The political winds of the presidential election were believed to have calmed down this week when Hurricane Sandy unleashed her fury upon the East Coast. And while they did for close to 48 hours, the politics of the presidential election quickly began to resurface.
But amidst the partisan bickering and devastating damage of the storm, one normally loud-mouthed politician stood above the fray, buckled down and served the people of his state.
The state of New Jersey experienced tremendous damage and devastation and governor Chris Christie (R-NJ) exemplified true leadership in the most trying days the state has experienced in recent memory.
In Atlantic City alone, roughly 70-80 percent of the city was underwater by early Tuesday morning and more than two million residents were without power on Wednesday, about half of those in the state. More than 6,000 people were staying in shelters, according to state emergency officials. At least eight people died, and city officials warned that the toll would rise as more searches of homes were carried throughout the Garden State.
Chris Christie immediately began to exemplify crisis leadership traits by overseeing rescue efforts, surveying and experiencing hands-on the devastation brought by the storm, and also consoling and comforting those who were victimized by the raging storm.

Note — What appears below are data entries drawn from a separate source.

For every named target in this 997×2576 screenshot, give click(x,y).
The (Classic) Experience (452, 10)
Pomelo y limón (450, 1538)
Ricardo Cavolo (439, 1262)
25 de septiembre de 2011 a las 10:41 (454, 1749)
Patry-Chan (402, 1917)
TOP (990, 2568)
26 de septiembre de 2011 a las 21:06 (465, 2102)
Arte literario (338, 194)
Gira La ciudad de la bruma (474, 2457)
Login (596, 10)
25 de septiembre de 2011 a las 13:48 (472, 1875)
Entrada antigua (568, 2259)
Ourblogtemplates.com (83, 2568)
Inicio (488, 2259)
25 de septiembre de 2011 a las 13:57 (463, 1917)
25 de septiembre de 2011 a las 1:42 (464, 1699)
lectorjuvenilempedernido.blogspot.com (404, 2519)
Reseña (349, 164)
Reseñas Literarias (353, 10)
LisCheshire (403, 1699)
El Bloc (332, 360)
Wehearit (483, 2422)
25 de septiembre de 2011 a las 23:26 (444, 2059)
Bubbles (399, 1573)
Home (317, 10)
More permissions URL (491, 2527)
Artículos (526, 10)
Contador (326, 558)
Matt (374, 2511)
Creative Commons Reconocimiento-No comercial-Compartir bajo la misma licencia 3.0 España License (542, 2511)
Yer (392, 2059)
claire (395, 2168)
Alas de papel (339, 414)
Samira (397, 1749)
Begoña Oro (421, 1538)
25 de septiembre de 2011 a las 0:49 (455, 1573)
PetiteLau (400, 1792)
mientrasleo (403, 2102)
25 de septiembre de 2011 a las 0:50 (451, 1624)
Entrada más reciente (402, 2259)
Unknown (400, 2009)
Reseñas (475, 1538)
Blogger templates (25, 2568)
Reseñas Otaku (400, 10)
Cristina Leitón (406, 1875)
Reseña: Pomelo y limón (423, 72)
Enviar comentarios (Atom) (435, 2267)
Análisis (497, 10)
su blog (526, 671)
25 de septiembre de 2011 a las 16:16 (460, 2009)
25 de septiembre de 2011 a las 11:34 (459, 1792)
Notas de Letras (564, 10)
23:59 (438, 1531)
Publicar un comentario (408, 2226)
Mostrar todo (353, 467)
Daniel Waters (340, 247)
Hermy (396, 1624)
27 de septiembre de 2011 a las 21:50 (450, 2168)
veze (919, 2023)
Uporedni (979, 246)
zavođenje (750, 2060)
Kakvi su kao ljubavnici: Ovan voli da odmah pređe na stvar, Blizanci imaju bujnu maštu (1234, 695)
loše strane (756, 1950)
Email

President Obama declared New Jersey as a state of emergency and personally visited New Jersey to behold the damage. Christie, a Republican governor, heaped lavish praise on the Democratic President, calling Obama’s response to the tragedy “outstanding.” He boasted at the fact that the president had called him several times to check on the progress of the rescue efforts, even once calling him at midnight.
This caused an outrage amongst some Republicans who felt that Christie’s praise towards Obama was unnecessary and politically toxic. Conservative talk-show host Rush Limbaugh opined that “Christie doesn’t know what he is talking about.” Daily Caller editor Matt Lewis suggested there was a drift between Christie and Romney. “So what’s up?” Lewis asked. “Is Christie angry he was passed over for vice president? Has he resigned himself to Romney’s defeat? Or is something else afoot?”
The fact of the matter is simple: the Governor was elected to serve the people of New Jersey, and he did. He wasn’t there to check the status of the latest presidential polling to see how his response would affect the race. It was a time to rise above the partisan political bickering and display leadership, which has apprently become a foreign concept among elected politicians today.
It is quite obvious that Christie is a Romney supporter as he endorsed the GOP contender early on and was the keynote speaker at the 2012 Republican National Convention. But as many Ney Jersey citizens’ lives are tormented by Hurricane Sandy, it was time to put away the campaign rhetoric and adhere to the demanding needs of his state.
I applaud Chris Christie’s actions. He rose to the occasion and proved to the American people that we can and we must put aside our political differences to help mankind in its time of sorrow and affliction.
Anybody who is willing to look through a political lens in the time of a national crisis, needs to do a self-evaluation. Leadership makes permanent impacts on individuals, while politics only serves a temporal cause.